Décision rationnelle : deux termes contradictoires ?
Acteurs de l'écosystème Alzheimer
Pour Claire Wolfs, de l’Ecole de santé mentale et neuroscience du centre Alzheimer du Limburg, et ses collègues du département de psychiatrie et psychologie du centre médical universitaire de Maastricht (Pays-Bas), qui ont interrogé vingt-neuf aidants de personnes atteintes de démence, le processus de décision concernant le traitement et les soins consiste en trois composantes élémentaires : identifier les besoins de la personne ; explorer les options possibles ; faire un choix. L’étape critique est celle de l’exploration, qui est cruciale pour l’acceptation de la maladie. Par rapport à d’autres maladies chroniques, le contexte de la démence rend la prise de décision difficile pour quatre raisons : la difficulté à accepter la démence ; la nature progressive de la démence ; la dépendance (reliance) à un tiers pour prendre la décision ; les émotions fortes. Pour les auteurs, l’aidant et le professionnel de santé doivent avoir un rôle plus actif, particulièrement dans la phase d’exploration, ce qui facilite l’acceptation et l’adaptation à la maladie. L’acceptation est une condition importante pour réduire l’anxiété et la résistance aux soins.
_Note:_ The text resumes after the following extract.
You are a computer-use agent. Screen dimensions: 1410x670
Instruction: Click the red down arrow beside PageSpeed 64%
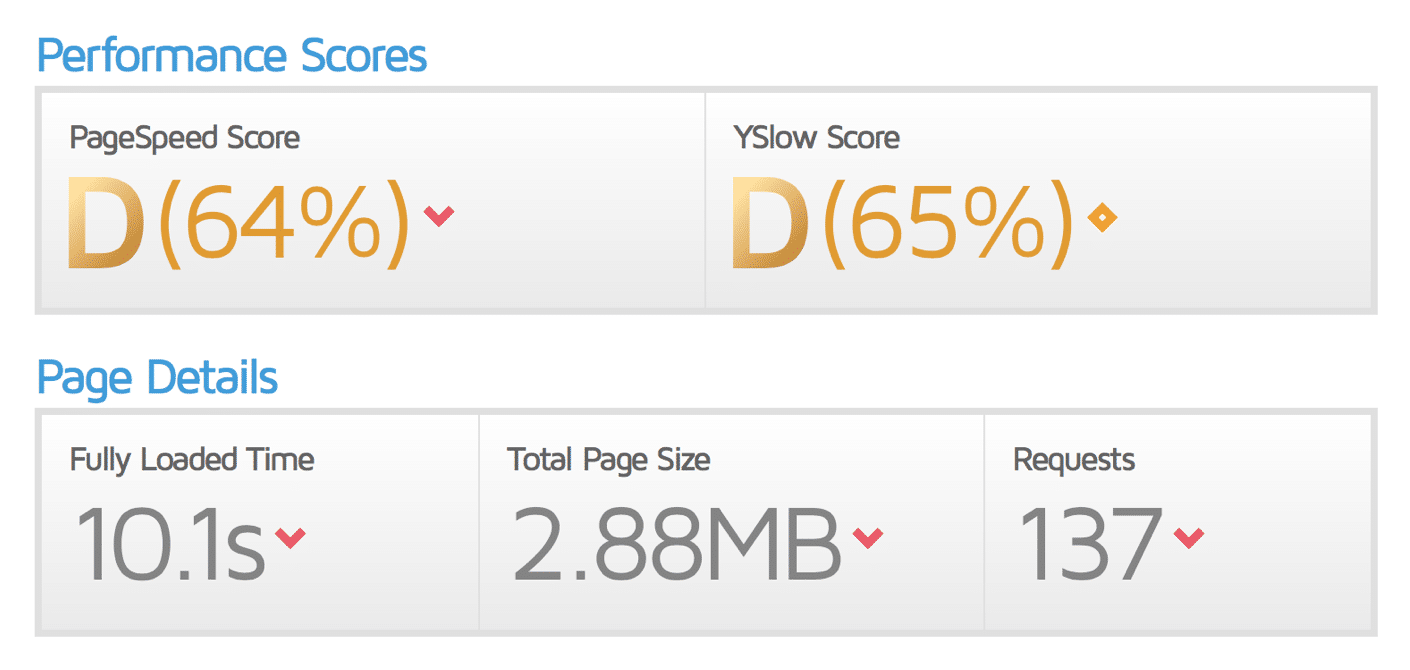[438, 215]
Des experts de l’Association américaine de psychologie, spécialistes d’éthique (Rogerson et al) questionnent : la plupart des modèles de prise de décision éthique proposent un processus logique et rationnel, mais ces modèles empiriques ne reposent sur aucune preuve et s’appuient sur des hypothèses et un raisonnement rationnels, conscients et quasi-juridiques. Ces modèles restent prédominants, bien que de nombreux facteurs non rationnels influencent la pensée éthique et le comportement : le contexte, les perceptions, les relations, les émotions et l’heuristique (« l’art d’inventer, de faire des découvertes »). Une grande partie de la recherche comportementale a démontré l’importance des processus automatiques intuitifs et affectifs dans la prise de décision et le jugement. Ces processus affectent profondément le comportement humain et introduisent des biais dans les théories normatives de la rationalité. Les auteurs proposent une revue de la littérature et des recommandations pour intégrer ces processus non rationnels dans la prise de décision éthique.
Wolfs CA et al. Rational decision-making about treatment and care in dementia: A contradiction in terms? Patient Educ Couns, 31 août 2011.
www.ncbi.nlm.nih.gov/pubmed/21889285.
Rogerson MD et al. Nonrational processes in ethical decision making. Am Psychol, 29 août 2011. www.ncbi.nlm.nih.gov/pubmed/21875170.